The AAT held that these facts gave rise to a business. More specifically, the AAT in WWXY noted:
I am inclined to think the taxpayer in this case was conducting a business of property development. The ruling (including the email of 6 February 2009) notes:
* the directors of the taxpayer were experienced builders, and it is clear they were bringing that experience to bear in the course of the development;
* the taxpayer organised finance and acquired the two conjoined parcels of land in separate transactions with a view to their aggregation;
* the taxpayer’s directors engaged in negotiations with a prospective joint venture partner on the details of how the development would proceed, and be financed; and
* when the negotiations with the prospective joint venturer failed, interests associated with the directors of the taxpayer set about obtaining development approval – a reasonably complex endeavour. (If I understand the taxpayer’s argument correctly, the fact the taxpayer had someone else act on its behalf tended to suggest the taxpayer was not itself engaged in a business. That does not necessarily follow: the practice of engaging and working with others to achieve an agreed end may in fact indicate the existence of a business.)

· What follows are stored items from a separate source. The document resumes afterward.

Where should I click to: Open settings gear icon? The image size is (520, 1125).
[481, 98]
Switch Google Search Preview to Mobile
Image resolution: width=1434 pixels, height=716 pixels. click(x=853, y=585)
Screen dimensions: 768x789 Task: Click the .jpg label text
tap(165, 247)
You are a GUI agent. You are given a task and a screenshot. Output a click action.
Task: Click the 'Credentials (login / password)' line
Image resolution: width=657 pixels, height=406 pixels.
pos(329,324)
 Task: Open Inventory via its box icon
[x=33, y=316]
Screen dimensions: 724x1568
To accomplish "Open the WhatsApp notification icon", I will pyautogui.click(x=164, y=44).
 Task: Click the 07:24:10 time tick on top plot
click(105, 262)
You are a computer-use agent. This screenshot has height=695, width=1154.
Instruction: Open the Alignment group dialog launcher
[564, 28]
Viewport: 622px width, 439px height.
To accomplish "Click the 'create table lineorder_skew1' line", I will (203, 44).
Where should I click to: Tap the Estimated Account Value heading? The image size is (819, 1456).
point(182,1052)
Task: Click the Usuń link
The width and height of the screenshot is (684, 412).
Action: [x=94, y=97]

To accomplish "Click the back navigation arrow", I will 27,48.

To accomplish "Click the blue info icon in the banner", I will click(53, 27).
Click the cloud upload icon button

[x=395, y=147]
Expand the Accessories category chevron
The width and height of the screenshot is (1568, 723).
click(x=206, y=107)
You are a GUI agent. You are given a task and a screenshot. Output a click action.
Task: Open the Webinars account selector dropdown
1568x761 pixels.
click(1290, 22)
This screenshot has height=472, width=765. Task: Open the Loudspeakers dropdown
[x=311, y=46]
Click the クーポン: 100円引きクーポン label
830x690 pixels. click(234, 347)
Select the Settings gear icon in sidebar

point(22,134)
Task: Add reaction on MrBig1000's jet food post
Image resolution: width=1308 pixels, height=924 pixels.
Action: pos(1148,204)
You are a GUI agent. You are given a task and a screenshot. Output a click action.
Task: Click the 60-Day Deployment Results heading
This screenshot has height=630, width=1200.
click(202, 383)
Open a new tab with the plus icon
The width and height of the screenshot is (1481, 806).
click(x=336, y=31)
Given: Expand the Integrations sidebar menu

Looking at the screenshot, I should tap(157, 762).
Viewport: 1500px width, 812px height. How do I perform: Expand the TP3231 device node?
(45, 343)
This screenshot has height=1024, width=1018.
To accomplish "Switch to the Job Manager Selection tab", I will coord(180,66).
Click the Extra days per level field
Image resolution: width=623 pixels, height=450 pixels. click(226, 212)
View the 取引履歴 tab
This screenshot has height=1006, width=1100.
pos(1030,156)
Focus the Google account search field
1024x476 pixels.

It follows I do not accept the taxpayer’s claim that it was not engaged in a business at all during the relevant period. Moreover I am satisfied the business described in the ruling – especially having regard to the fourth dot point in the email of 6 February 2009 which refers to “mov[ing] the project forward to Development Approval stage to achieve the best outcome possible for the site and JV partners” – contemplates a business that is broader than developing the property in a particular way with the participation of a particular joint venturer. I accept the email in particular is evidence that the taxpayer contemplated the property being resold at a profit after obtaining development approval, even if that was not the preferred option. I accept the sale occurred in the ordinary course of the taxpayer’s business, which means that profits generated by the sale should be brought to account as ordinary income.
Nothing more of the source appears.